- [SHORT TASK]:
Render the data as a JSON list of strings, one string per line, starting at the line that contains "Task: Select the" and ending at the line that contains "The image size", with both of those lines included and blank lines skipped. Leave the pictures out of the list.

- [GIVEN ENTRIES]:
##############################
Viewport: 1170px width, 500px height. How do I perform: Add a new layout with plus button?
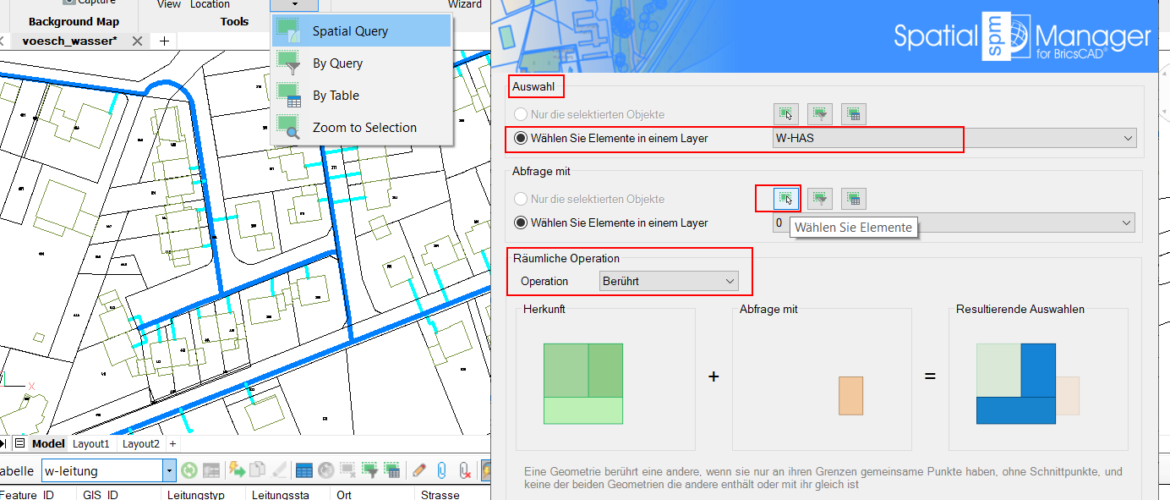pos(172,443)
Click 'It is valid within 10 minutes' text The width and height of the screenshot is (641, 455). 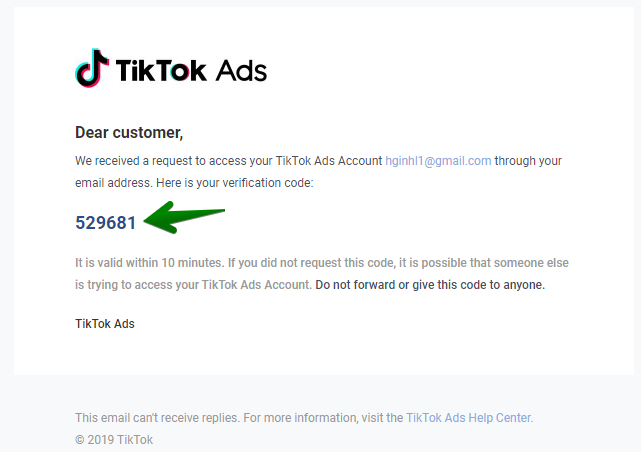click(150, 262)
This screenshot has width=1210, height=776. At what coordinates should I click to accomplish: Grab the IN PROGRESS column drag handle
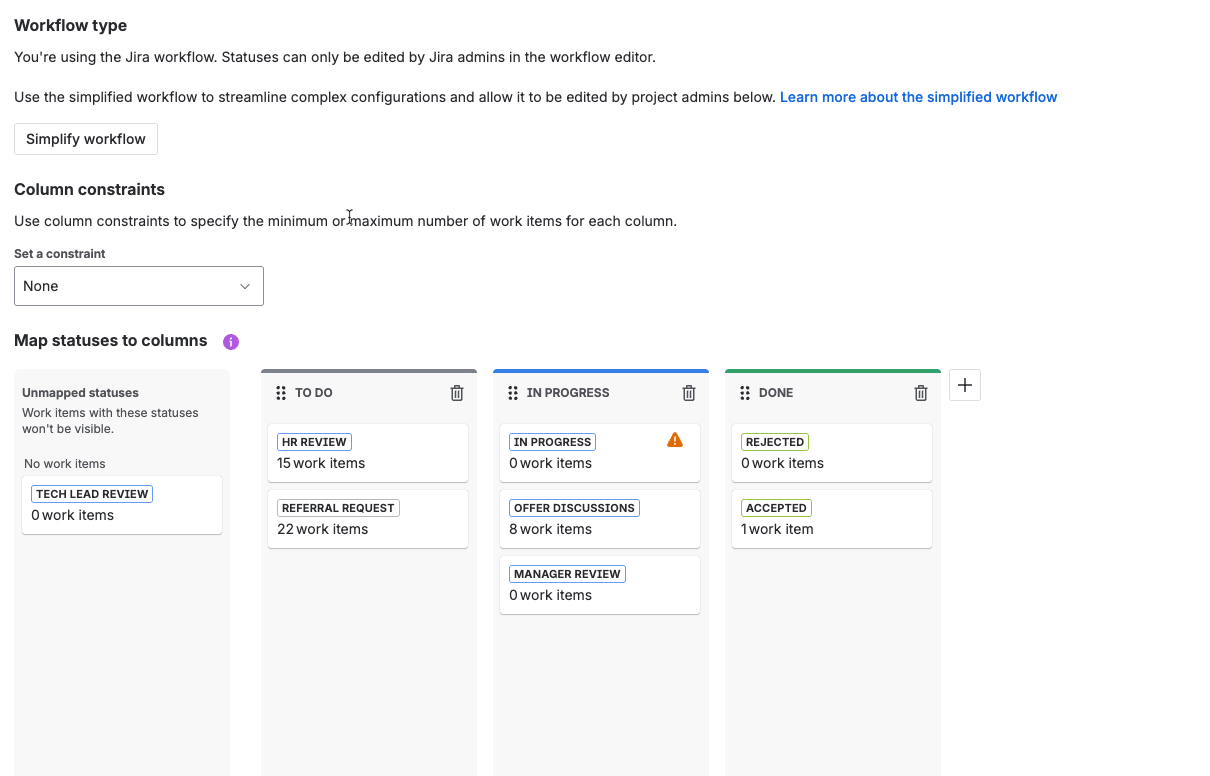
##############################
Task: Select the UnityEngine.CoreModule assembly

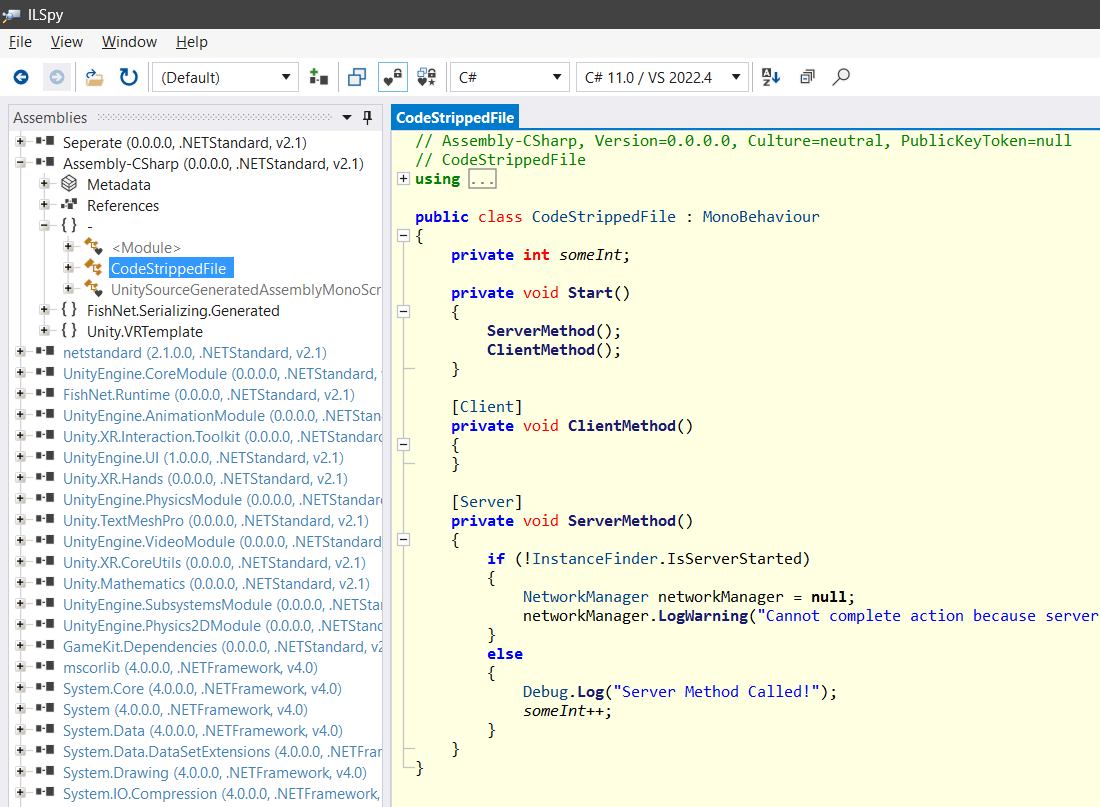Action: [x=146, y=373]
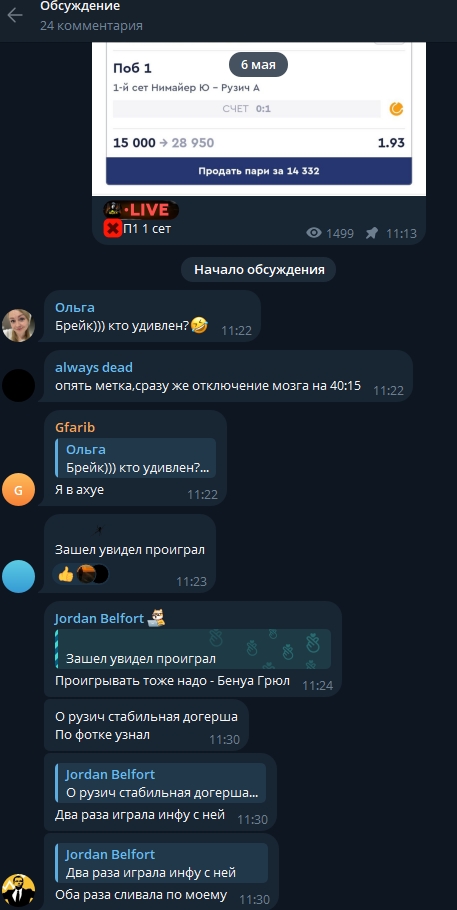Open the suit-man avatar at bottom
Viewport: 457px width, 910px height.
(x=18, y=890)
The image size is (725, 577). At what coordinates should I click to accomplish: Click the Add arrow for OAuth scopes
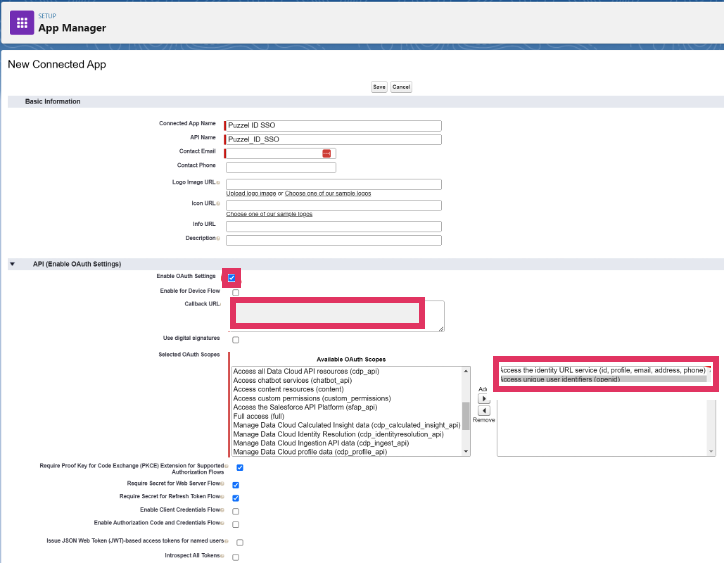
##############################
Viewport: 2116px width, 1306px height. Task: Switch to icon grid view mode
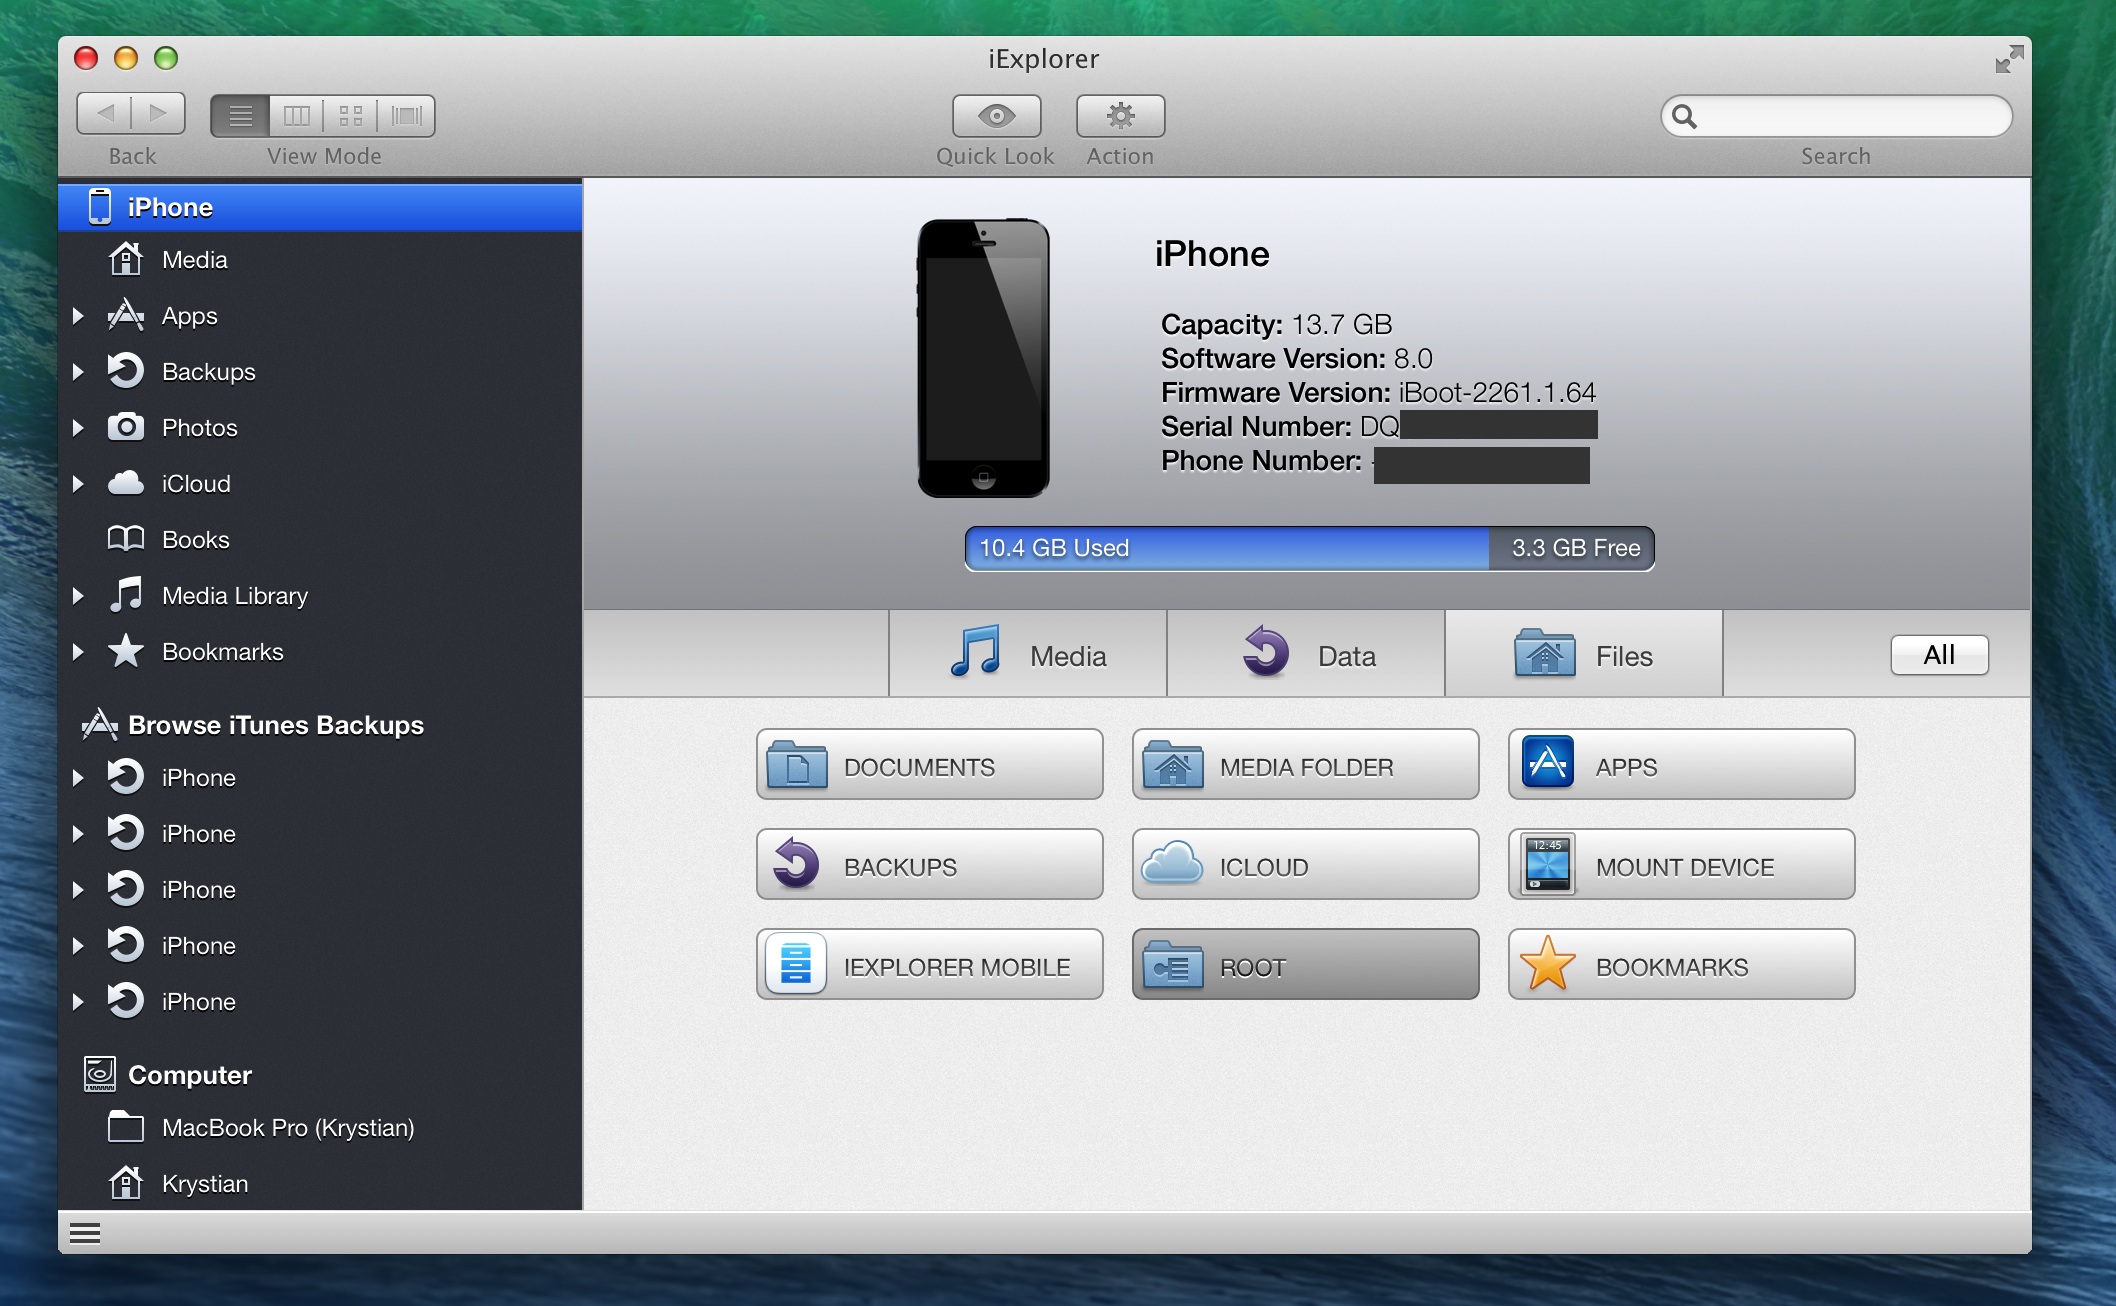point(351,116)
##############################
- [EXERCISE SOLUTION]:
[
  "Task: Select the UnityEngine.CoreModule assembly",
  "Action: [x=146, y=373]",
  "Open the suit-man avatar at bottom",
  "Viewport: 457px width, 910px height.",
  "(x=18, y=890)",
  "The image size is (725, 577). At what coordinates should I click to accomplish: Click the Add arrow for OAuth scopes"
]